What is being asked | Rewrite the pyspark.pandas notebook between "Import libraries" and "warnings.filterwarnings('ignore')", inclusive, changing "suppress warnings" to "silence warnings".

Text |
In [126]:
# Date: 21/December/2022 - Wednesday
# Author: Virgilio Murillo Ochoa
# personal github: Virgilio-AI
# linkedin: https://www.linkedin.com/in/virgilio-murillo-ochoa-b29b59203
# contact: data_scientist@virgiliomurillo.com
# web: virgiliomurillo.com

## pyspark.pandas

After comparing all the flavours of manipulating big data ( pyspark, koalas, pandas )
I decided to use pyspark.pandas because it is the most simple and easy to use
and it is the most similar to pandas
also it is up to date with the most recent python releases
and it has incorporated a very convenient interative plotting framework

Import libraries
also suppress warnings

In [127]:
import pyspark.pandas as pd
import time
import datetime
import warnings

In [128]:
warnings.simplefilter("ignore")
warnings.filterwarnings('ignore')

In [129]:
%%javascript
(function(on) {
    const e = $("<a>Setup failed</a>");
    const ns = "js_jupyter_suppress_warnings";
    var cssrules = $("#" + ns);
    if(!cssrules.length)
        cssrules = $("<style id='" + ns + "' type='text/css'>div.output_stderr { } </style>").appendTo("head");
    e.click(function() {
        var s = 'Showing';
        cssrules.empty()

Source material |
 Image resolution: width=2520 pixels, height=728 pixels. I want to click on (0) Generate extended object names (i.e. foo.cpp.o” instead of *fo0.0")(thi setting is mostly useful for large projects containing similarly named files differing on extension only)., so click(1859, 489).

Completed task |
Import libraries
also silence warnings

In [127]:
import pyspark.pandas as pd
import time
import datetime
import warnings

In [128]:
warnings.simplefilter("ignore")
warnings.filterwarnings('ignore')